EXERCISE: In the data below, starting with the line containing "The image size" and going on through the line containing "tap(764, 127)", swap "Settings" for "Preferences" and reproduce those lines with no other change. Omit the pictures from your answer.

AVAILABLE RECORDS:
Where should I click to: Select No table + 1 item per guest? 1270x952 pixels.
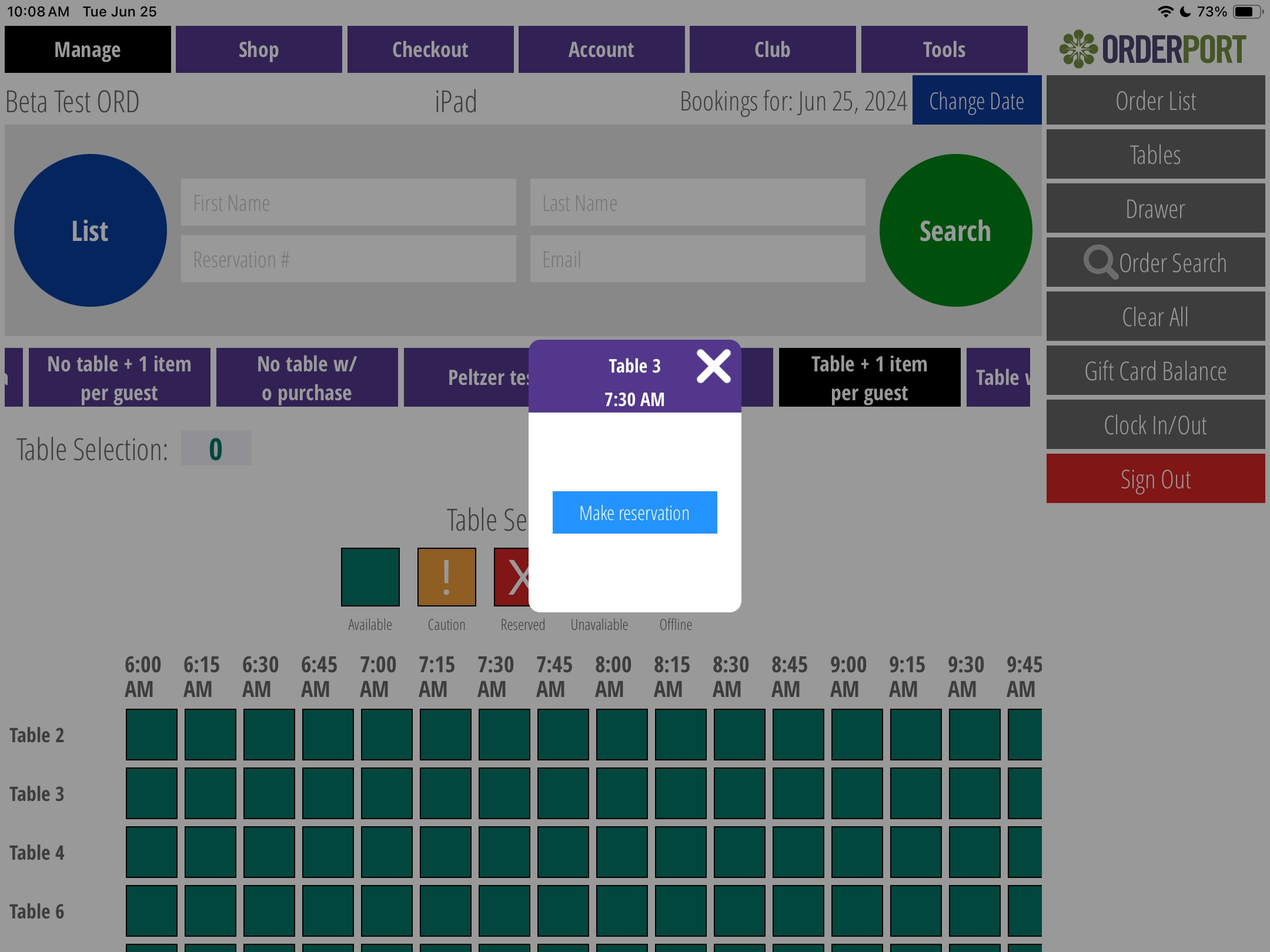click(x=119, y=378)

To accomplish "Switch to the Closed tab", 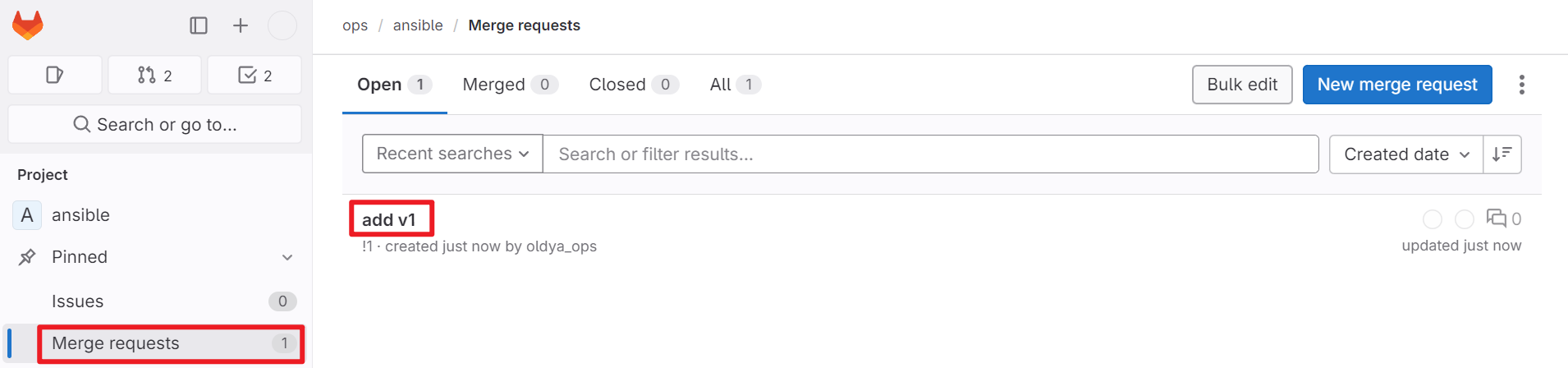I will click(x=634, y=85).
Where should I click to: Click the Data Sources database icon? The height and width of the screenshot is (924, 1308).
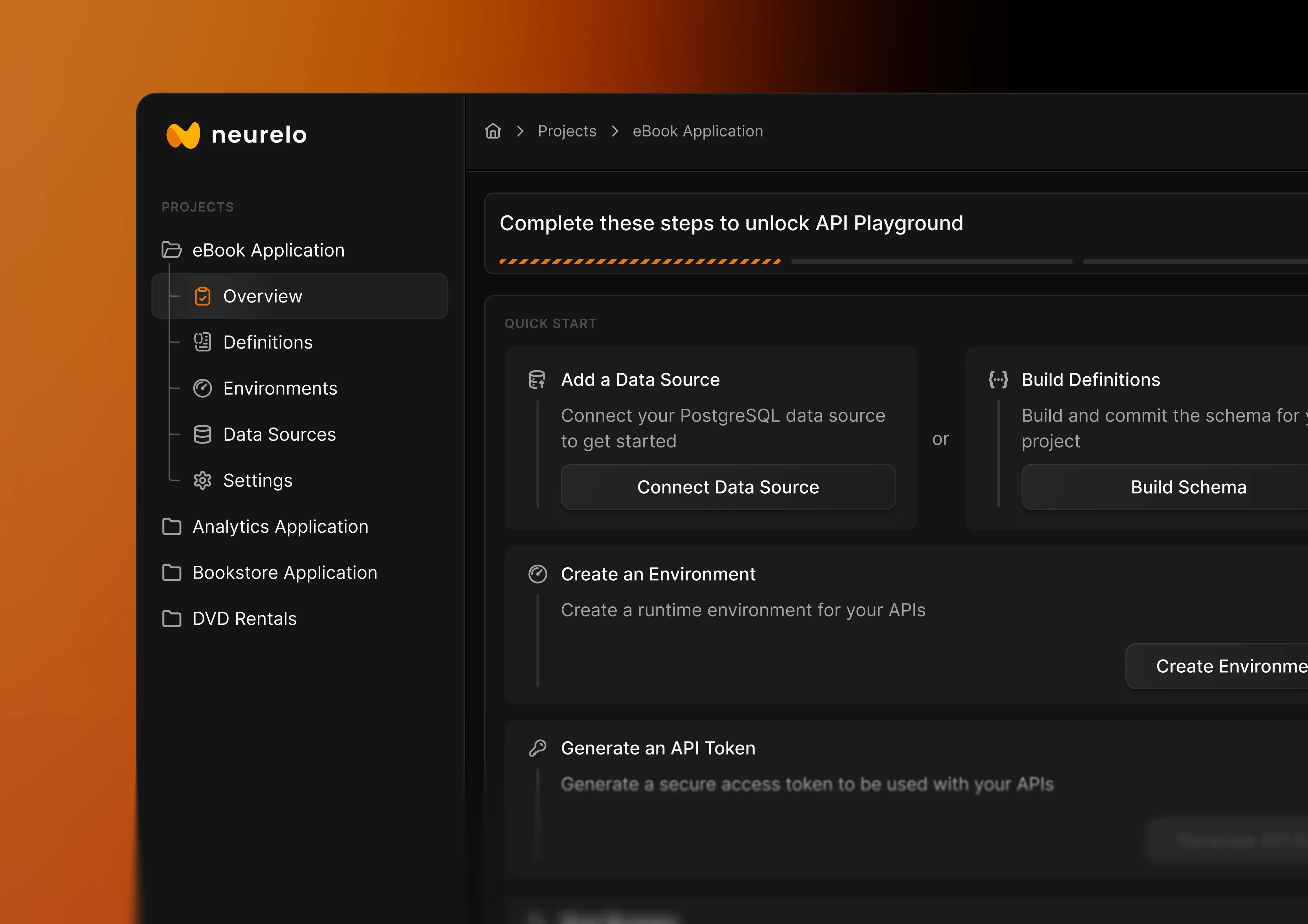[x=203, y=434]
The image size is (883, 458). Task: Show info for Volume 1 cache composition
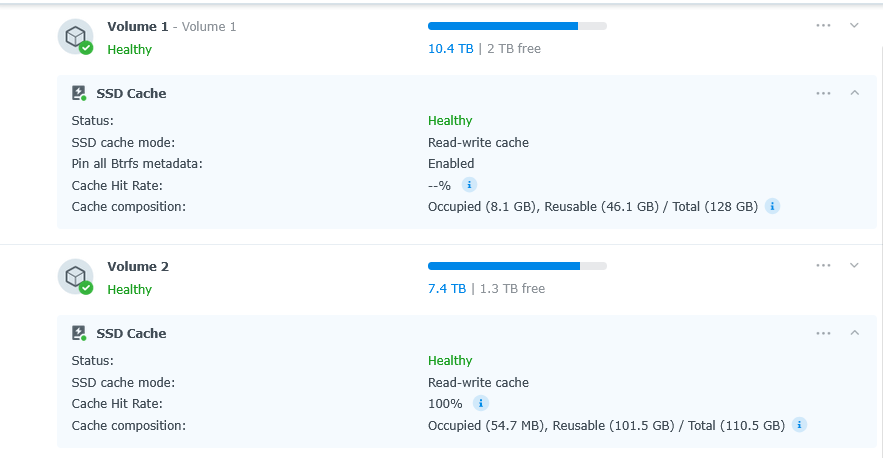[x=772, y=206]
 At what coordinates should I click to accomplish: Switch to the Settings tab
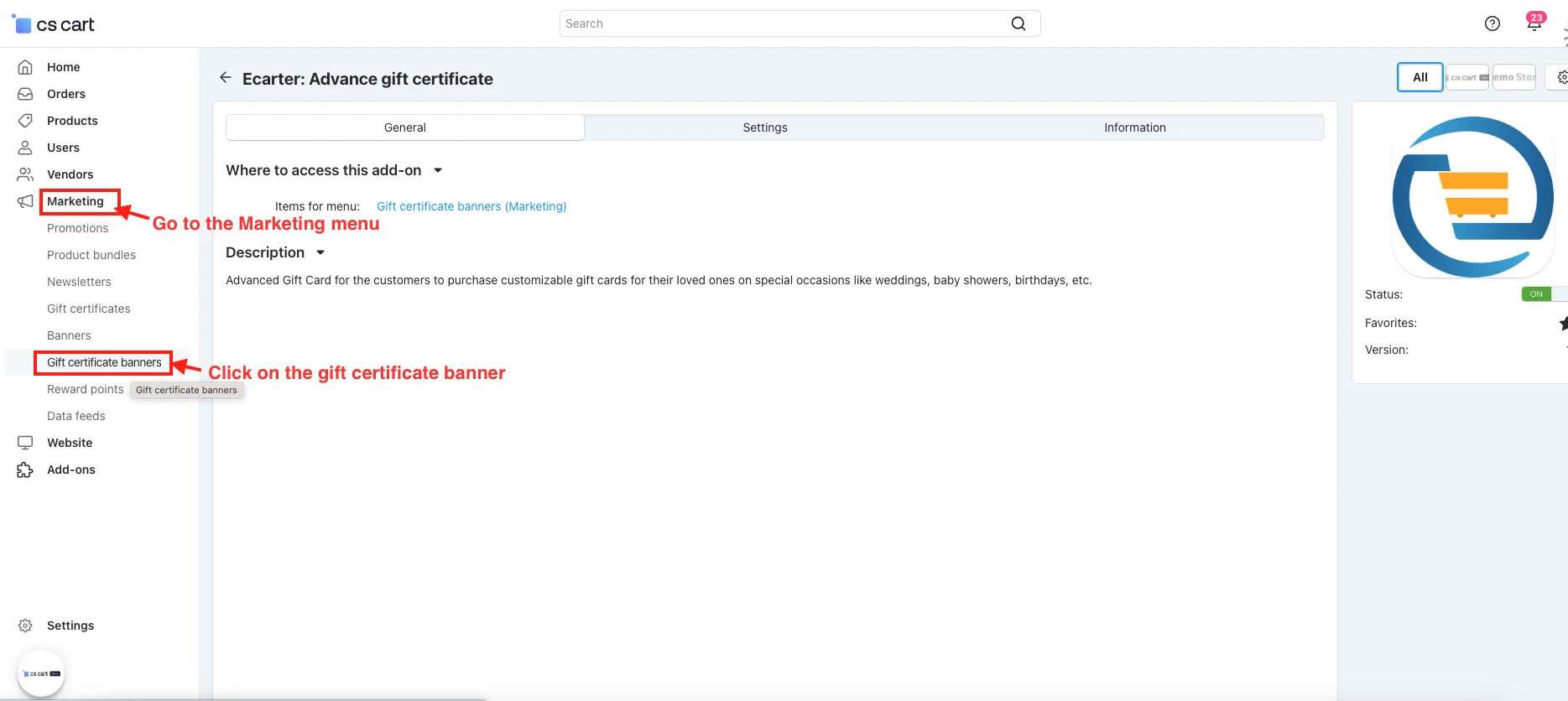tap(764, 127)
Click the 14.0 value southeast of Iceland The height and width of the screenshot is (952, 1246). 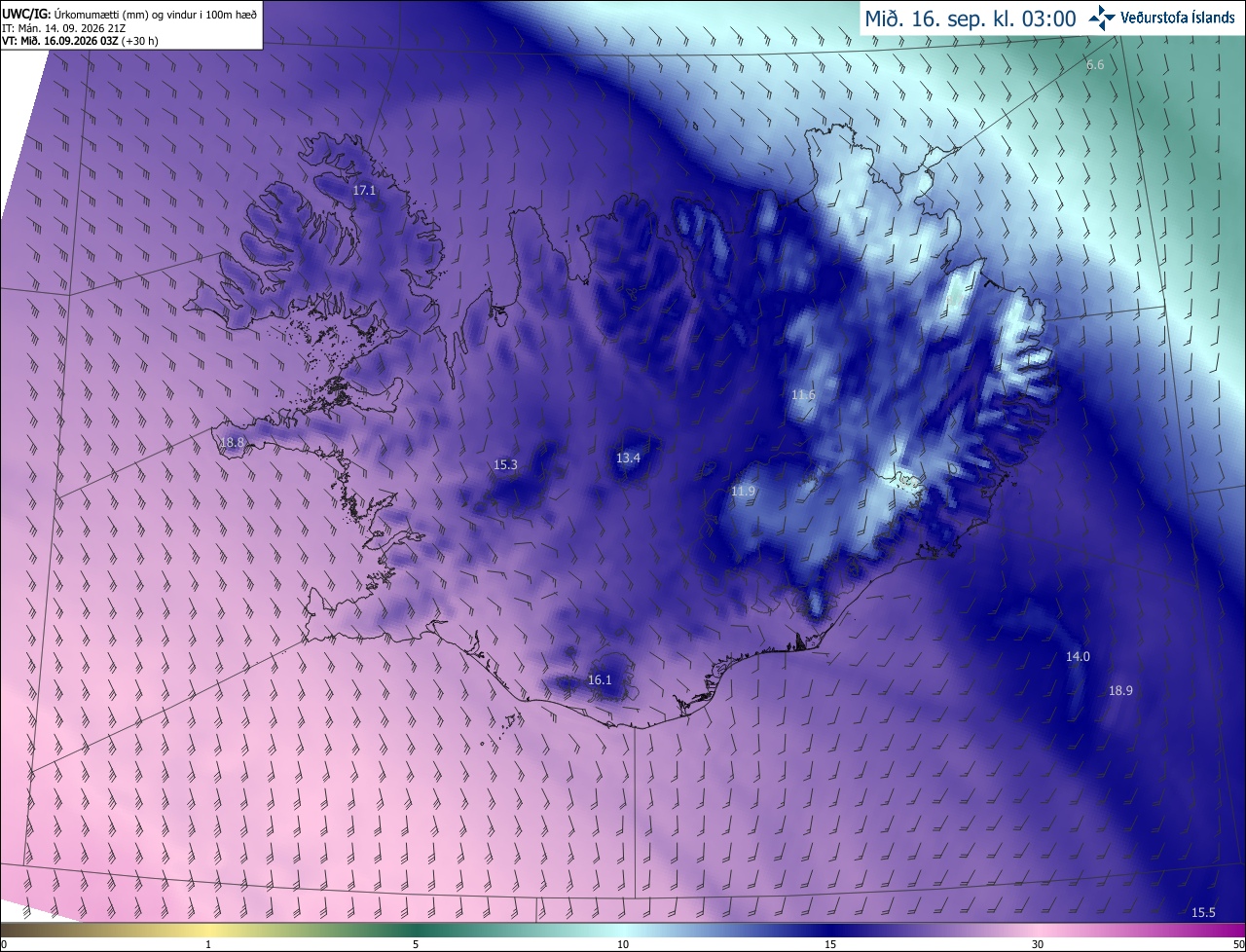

RESPONSE TO THIS EXERCISE:
The image size is (883, 458). Task: Show info for Volume 1 cache composition
[x=772, y=206]
 At what coordinates should I click to accomplish: Switch to the Preferences tab
tap(764, 127)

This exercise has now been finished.